The Manning Company has financial statements as shown next, which are representative of the companys historical average. The firm is expecting a 30 percent increase in sales next year, and management is concerned about the companys need for external funds. The increase in sales is expected to be carried out without any expansion of fixed assets, but rather through more efficient asset utilization in the existing store.
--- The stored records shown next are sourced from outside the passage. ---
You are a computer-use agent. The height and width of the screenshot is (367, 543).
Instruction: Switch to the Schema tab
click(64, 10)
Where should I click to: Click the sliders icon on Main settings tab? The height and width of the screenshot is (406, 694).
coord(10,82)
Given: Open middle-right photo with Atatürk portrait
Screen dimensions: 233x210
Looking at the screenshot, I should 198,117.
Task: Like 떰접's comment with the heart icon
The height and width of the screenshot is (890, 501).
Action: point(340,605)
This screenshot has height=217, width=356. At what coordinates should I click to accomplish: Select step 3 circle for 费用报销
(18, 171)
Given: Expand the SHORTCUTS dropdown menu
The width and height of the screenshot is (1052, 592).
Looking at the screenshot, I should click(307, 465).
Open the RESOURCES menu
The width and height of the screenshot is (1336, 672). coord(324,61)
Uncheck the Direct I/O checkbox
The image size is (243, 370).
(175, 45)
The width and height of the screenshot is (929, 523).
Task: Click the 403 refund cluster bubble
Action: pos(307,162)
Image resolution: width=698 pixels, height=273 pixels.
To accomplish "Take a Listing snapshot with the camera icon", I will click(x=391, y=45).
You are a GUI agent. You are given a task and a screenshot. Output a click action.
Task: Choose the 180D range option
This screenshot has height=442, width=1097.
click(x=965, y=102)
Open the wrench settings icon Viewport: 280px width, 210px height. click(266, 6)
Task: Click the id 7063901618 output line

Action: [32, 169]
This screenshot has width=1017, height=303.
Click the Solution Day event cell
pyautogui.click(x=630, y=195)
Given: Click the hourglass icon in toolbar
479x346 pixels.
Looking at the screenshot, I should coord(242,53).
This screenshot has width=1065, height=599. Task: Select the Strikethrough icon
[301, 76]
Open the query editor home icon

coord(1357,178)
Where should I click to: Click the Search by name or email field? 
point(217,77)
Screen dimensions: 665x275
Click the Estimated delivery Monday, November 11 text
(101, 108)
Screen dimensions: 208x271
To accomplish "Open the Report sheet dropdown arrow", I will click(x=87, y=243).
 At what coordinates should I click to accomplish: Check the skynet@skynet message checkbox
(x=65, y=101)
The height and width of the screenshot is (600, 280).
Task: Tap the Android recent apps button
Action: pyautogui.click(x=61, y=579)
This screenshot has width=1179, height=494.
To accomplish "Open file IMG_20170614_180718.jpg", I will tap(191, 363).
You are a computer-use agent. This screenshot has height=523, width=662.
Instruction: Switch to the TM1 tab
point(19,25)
Among liabilities, only current liabilities vary directly with sales.

Income Statement
Sales $ 280,000
Expenses 222,800
Earnings before interest and taxes $ 57,200
Interest 7,800
Earnings before taxes $ 49,400
Taxes 15,800
Earnings after taxes $ 33,600
Dividends $ 6,720

Balance Sheet
Assets Liabilities and Stockholders' Equity
Cash $ 5,000 Accounts payable $ 22,100
Accounts receivable 86,000 Accrued wages 1,600
Inventory 77,000 Accrued taxes 4,300
Current assets $ 168,000 Current liabilities $ 28,000
Fixed assets 88,000 Notes payable 7,800
Long-term debt 19,000
Common stock 128,000
Retained earnings 73,200
Total assets $ 256,000 Total liabilities and stockholders' equity $ 256,000

Using the percent-of-sales method, determine whether the company has external financing needs, or a surplus of funds. (Hint: A profit margin and payout ratio must be found from the income statement.) (Do not round intermediate calculations.)